Markell and Markell (No 3)

Case

[2019] FamCA 882

27 June 2019


FAMILY COURT OF AUSTRALIA

MARKELL & MARKELL (NO. 3) [2019] FamCA 882
FAMILY LAW – PRACTICE & PROCEDURE – Cross-examination – Where the Applicant filed an Initiating Application seeking to enforce Orders previously made by this Court which the Respondent had not complied with – Where the Respondent made an oral application to be given leave to cross-examine the Applicant on the affidavit she filed in support of her Initiating Application – Where the Respondent did not point to any specific parts of her affidavit which he asserted were false and/or not written by her – Where leave to cross-examine is refused.
APPLICANT: Ms Markell
RESPONDENT: Mr Markell
FILE NUMBER: BRC 6823 of 2012
DATE DELIVERED: 27 June 2019
PLACE DELIVERED: Brisbane
PLACE HEARD: Brisbane
JUDGMENT OF: Forrest J
HEARING DATE: 27 June 2019

REPRESENTATION

SOLICITOR FOR THE APPLICANT:

Mr Evans

Evans Brandon Family Lawyers

THE RESPONDENT: Self-represented (appearing by telephone)

Orders

  1. That the Respondent’s oral application for leave to cross-examine the Applicant at an interim hearing, is dismissed.

Note: The form of the order is subject to the entry of the order in the Court’s records.

IT IS NOTED that publication of this judgment by this Court under the pseudonym Markell & Markell has been approved by the Chief Justice pursuant to s 121(9)(g) of the Family Law Act 1975 (Cth).

Note: This copy of the Court’s Reasons for Judgment may be subject to review to remedy minor typographical or grammatical errors (r 17.02A(b) of the Family Law Rules 2004 (Cth)), or to record a variation to the order pursuant to r 17.02 Family Law Rules 2004 (Cth).

FAMILY COURT OF AUSTRALIA AT BRISBANE

FILE NUMBER: BRC 6823 of 2012

Ms Markell

Applicant

And

Mr Markell

Respondent

EX TEMPORE REASONS FOR JUDGMENT

  1. Last year, on 7 August 2018, I made Orders at the request of the parties, that is the husband and the wife, who were both legally represented at the time, for such Orders to be made with their consent, resolving on a final basis, the property adjustment proceedings that had been going on between them for some years that had been set down for a trial in front of me at or around that time. I considered the Orders, as I was asked to make them by the parties, to be “just and equitable” in all the circumstances. If I recall, those Orders also dealt with spousal maintenance, adult child support, and child support related matters, including payment of arrears as lump sums.

  2. Those Orders provided for a framework of refinancing, if I recall, of liabilities that were secured over two pieces of real property. One of those pieces of real property is a residential home in City U in which the wife resides and, to the best of my recollection, perhaps one or two of the three children of the husband and the wife also reside there with her.  That property, if I recall correctly (the residential property occupied by the wife), was registered in the name of both the husband and the wife.

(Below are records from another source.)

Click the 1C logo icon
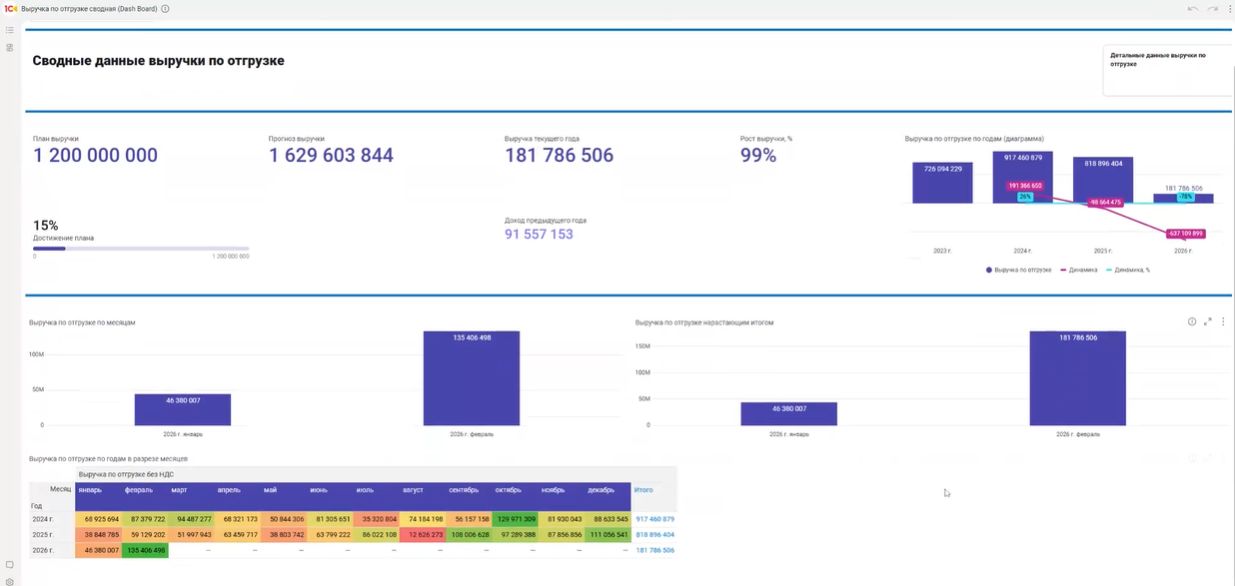 (x=11, y=8)
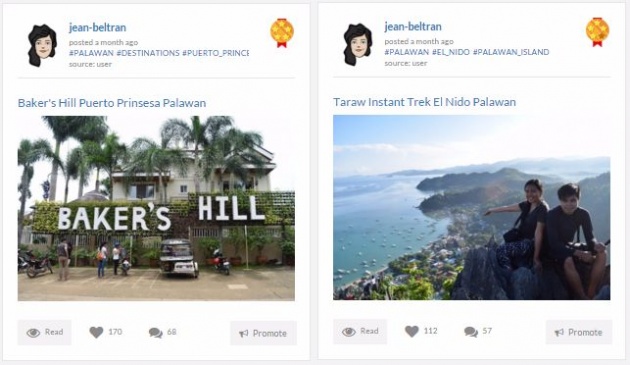Click the heart icon showing 112 likes
This screenshot has width=630, height=365.
point(411,332)
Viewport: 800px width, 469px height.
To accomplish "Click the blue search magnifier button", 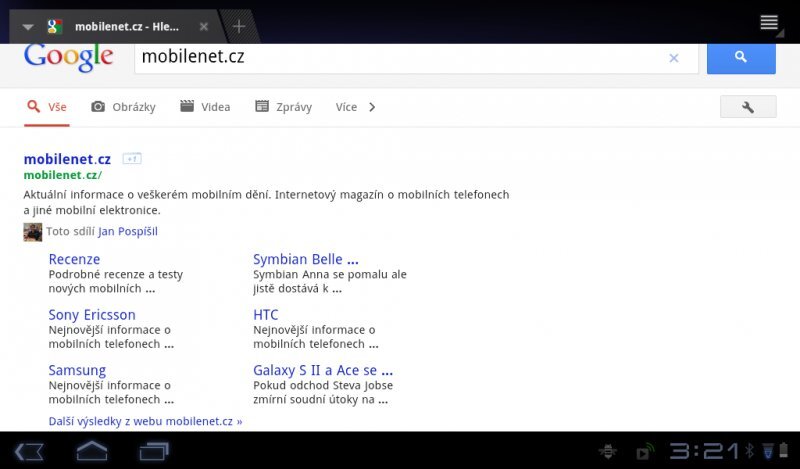I will 740,58.
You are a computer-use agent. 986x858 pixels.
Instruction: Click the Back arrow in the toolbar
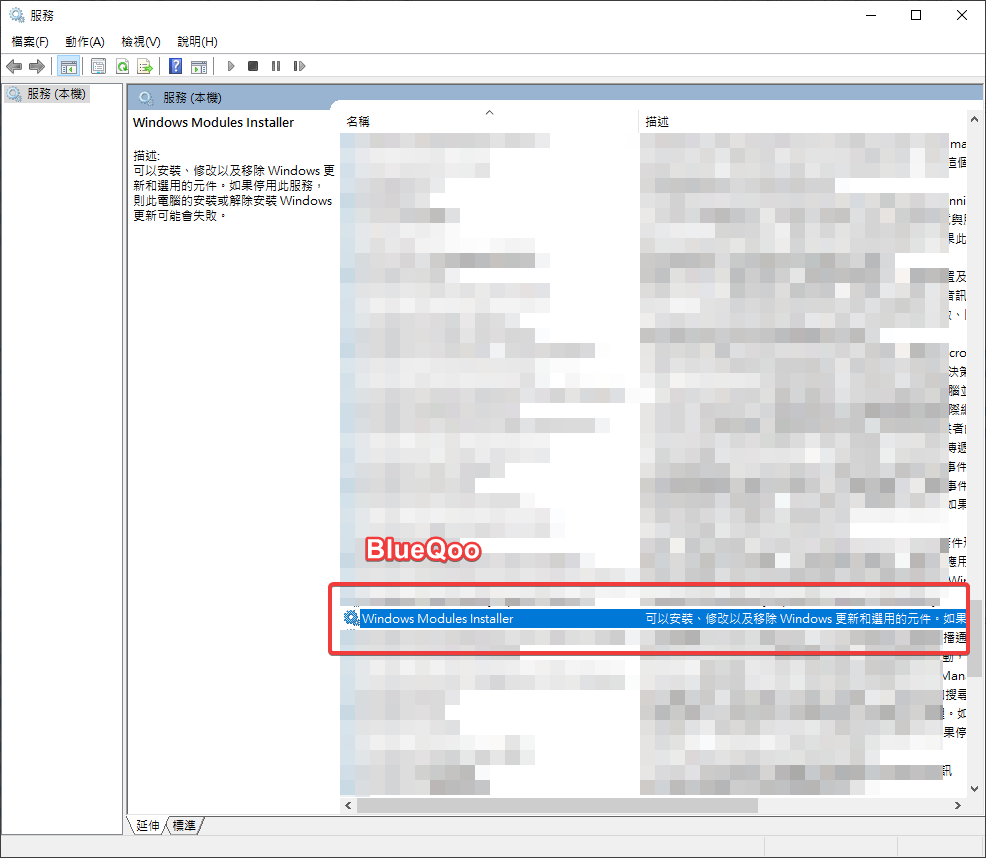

  3. There was a second residential property, real property in City U, which was, as I understand it, an investment property of the parties, but registered in the name of the husband alone. The Orders that I made with the consent of the parties, I recall, provided a situation where ultimately, I think the wife was going to try and retain if she could the residence in which she was living, with a transfer to her of the husband’s right, title and interest and a refinancing of security attached thereto. The Orders were designed to facilitate a retention by the husband, if possible, of the investment property after certain refinancing.

  4. The refinancing issues were a little bit complicated, as is often the case in these situations, by a cross-collateralisation of mortgage debt over the two properties in various ways. Nevertheless, the parties had, no doubt with the assistance of their lawyers at the time, reached agreement about the regime by which that was to happen. If I recall, the matter came back before me again sometime thereafter for some slight amendment necessitated to those Orders by certain events that had happened post the Orders having been made.

  5. The matter comes back before me today on an application by the wife filed on 17 June 2019. I was about to say by an Application in a Case, but it is actually an Initiating Application and that is, I expect, because the matter has been concluded on a final basis with those Orders that were made by me. In the Initiating Application, which the solicitor who acts for the wife who is the Applicant in this application today describes as effectively “Enforcement Orders”. The Orders actually seek in the first instance an Order that:

    By way of enforcement of the orders made by consent on 7th August, 2018 as amended by the orders made on 14th March, 2019… the Wife shall be appointed Trustee for Sale of the property at I Street, G Town, more particularly known as Lot … on Registered Plan …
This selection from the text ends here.